Management of alerts in Aura

Learn how to manage alerts through Prometheus system

Introduction to alerts in Aura

As previously stated, Prometheus has a list of alert rules that are part of the platform configuration. These alerting rules allow you to define alert conditions based on Prometheus expression language.

⚠️ It is possible to edit the Aura alert rules but, for now, changes are lost in a re-deployment.
If you think an alert is important and should be part of the platform, let us know, so we can officially include it.

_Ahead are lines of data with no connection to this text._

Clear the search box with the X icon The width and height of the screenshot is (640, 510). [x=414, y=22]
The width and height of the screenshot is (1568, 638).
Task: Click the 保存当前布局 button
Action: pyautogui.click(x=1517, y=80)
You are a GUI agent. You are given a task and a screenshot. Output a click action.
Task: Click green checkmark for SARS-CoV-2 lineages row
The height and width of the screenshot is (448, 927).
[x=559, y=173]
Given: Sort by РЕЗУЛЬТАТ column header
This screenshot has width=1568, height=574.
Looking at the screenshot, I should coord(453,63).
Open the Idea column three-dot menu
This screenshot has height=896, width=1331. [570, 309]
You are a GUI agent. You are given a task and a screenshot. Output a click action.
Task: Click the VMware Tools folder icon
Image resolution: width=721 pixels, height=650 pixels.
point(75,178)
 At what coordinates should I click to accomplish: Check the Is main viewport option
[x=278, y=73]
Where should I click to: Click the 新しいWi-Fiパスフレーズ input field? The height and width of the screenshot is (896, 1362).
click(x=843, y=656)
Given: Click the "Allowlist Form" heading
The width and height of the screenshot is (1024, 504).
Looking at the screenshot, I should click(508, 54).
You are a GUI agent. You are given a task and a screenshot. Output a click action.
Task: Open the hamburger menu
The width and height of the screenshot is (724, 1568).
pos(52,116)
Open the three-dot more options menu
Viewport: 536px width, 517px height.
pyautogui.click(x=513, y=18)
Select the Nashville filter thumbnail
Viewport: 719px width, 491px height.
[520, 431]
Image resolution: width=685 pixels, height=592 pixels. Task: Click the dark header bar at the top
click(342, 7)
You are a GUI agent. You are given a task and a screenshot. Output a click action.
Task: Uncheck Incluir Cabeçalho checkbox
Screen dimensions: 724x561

Alerts are sent via email, using a global SMTP server managed by the Aura Team. Other notification channels (Slack) are also available but not used by default in production.

Alerts are disabled (silenced) during Aura deployments to avoid false positives due to services that need to be restarted, etc.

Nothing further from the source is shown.